お出汁の効いたやさしい味わいの肉豆腐とジャスミンハイをたしなみながら、店主とのおしゃべりを楽しんでいると、「手羽先」が運ばれてきました。
バットに盛られて運ばれてくる感じも屋台の雰囲気があってワクワクします。
ここに来たら必ず頼むという手羽先は皮がパリッとしていて甘辛い味に、手が止まりません。
お隣に座った常連さんとも会話を楽しみつつ、終始嬉しそうに店主とカウンターでお話しするあいらさん。店主のぜんさんの笑顔を眺めれば、なぜだかジャスミンハイがより爽やかに飲み尽くせる気がします。

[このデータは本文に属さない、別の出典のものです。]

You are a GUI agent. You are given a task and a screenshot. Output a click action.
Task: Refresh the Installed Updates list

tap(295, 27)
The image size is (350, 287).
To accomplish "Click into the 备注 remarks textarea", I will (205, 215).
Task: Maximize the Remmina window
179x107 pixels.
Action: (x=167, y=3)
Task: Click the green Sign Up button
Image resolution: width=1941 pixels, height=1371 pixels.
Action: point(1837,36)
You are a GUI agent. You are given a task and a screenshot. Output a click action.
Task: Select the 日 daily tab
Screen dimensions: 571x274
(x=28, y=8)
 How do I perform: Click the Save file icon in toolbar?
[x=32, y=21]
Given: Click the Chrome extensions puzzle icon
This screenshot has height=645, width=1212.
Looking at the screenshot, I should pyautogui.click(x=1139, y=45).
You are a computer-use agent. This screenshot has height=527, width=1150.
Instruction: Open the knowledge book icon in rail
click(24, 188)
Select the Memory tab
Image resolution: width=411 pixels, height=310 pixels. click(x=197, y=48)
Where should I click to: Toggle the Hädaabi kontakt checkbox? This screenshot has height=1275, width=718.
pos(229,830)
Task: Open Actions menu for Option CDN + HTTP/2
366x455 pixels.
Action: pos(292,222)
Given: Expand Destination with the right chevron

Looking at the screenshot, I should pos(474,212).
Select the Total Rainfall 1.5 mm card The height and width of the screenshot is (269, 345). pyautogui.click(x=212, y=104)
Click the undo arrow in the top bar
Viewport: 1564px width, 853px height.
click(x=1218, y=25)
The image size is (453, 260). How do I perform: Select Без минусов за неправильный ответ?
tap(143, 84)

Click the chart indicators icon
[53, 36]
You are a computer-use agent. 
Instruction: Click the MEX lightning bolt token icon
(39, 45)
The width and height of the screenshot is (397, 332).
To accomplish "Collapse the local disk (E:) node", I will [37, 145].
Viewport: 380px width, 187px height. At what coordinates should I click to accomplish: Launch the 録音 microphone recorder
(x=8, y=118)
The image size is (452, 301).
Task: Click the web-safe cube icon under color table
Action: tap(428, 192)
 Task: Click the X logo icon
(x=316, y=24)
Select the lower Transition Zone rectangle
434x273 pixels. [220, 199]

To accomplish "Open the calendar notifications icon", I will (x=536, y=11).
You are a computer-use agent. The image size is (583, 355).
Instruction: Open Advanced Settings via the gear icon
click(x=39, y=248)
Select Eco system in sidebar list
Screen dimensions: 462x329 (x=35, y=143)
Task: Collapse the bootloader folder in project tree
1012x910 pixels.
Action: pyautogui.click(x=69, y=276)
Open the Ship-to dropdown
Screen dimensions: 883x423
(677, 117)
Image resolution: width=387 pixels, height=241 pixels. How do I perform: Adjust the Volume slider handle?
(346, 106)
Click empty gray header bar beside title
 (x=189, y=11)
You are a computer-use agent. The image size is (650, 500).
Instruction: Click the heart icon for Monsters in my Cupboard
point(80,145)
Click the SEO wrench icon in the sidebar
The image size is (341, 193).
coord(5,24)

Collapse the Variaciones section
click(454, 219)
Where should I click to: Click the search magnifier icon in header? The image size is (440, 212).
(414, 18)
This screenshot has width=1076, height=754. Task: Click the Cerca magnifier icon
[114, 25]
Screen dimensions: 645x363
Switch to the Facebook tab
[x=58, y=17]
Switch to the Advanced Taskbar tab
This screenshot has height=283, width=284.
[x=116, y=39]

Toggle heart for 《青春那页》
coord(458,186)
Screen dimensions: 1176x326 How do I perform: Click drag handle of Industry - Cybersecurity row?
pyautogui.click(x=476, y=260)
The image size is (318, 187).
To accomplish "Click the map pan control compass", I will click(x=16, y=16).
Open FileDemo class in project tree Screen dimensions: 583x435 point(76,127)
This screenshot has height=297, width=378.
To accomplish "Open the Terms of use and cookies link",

さて、おなかも心も満たされた一行は、次なる酒場へ。一つ通りを挟んだエリアの一角で、複合ビルの中にあるお店を目指します。
3軒目:「カンカンバー ビタミンZ」
元気を注入したい時に行きたい。一粒で3度美味しいエンタメバー
ネオン看板が並ぶ複合ビルの一角にある「カンカンバー ビタミンZ」。同じビルの「僕とピクニック」(通称“僕ピク”)の系列店であり、いずれも一度聞いたら耳に残って離れない店名です。
よりカジュアルにお酒と夜の大牟田を気軽に楽しんでもらいたいという事と、10年ほど前まで営業していた「カンカンバー」を復活させたい、という思いで始まったお店なのだそう。
複合ビルのお店となると、どうしても一見さんは入りづらいイメージがありますが、温かく迎えてくれた店長の俊亮さんの笑顔に、そんな不安はすぐに吹き飛びました。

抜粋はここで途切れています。